--- BEGIN ROWS ---

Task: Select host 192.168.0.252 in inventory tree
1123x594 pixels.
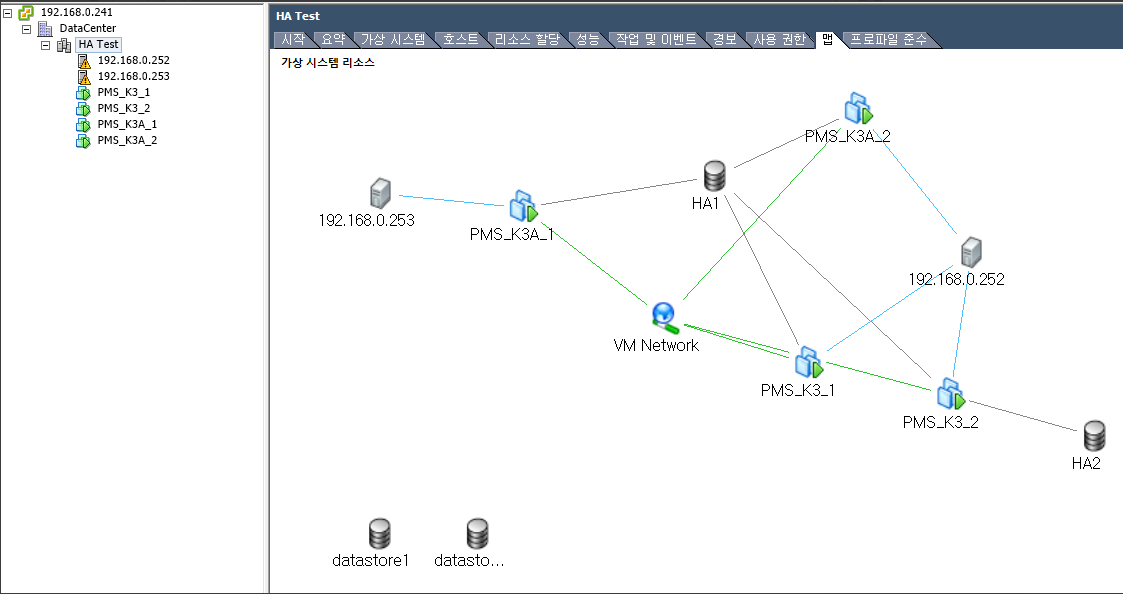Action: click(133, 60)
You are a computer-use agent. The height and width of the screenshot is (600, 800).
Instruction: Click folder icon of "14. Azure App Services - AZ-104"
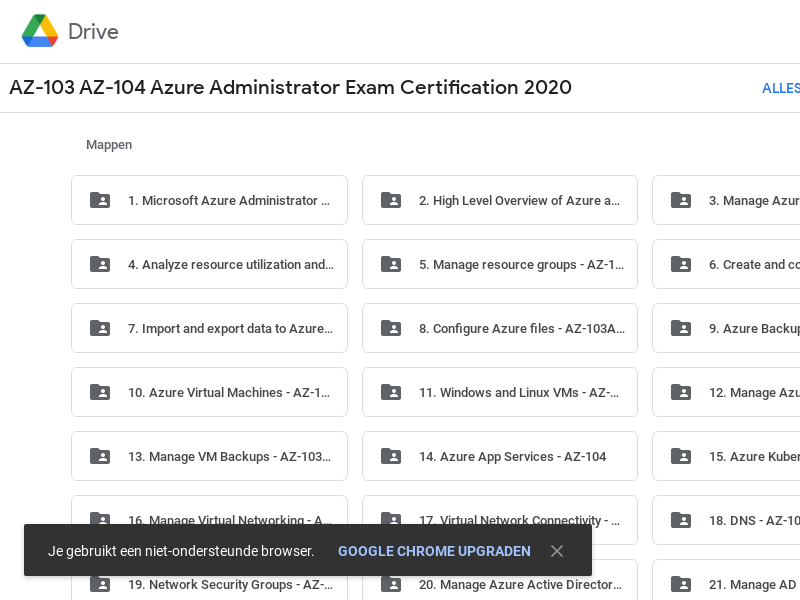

--- END ROWS ---

» DESCRIPTION OF THE TASK
Can you return the listing above word for word, leaving out the pictures?

» RESPONSE
Task: Select host 192.168.0.252 in inventory tree
1123x594 pixels.
Action: click(133, 60)
You are a computer-use agent. The height and width of the screenshot is (600, 800).
Instruction: Click folder icon of "14. Azure App Services - AZ-104"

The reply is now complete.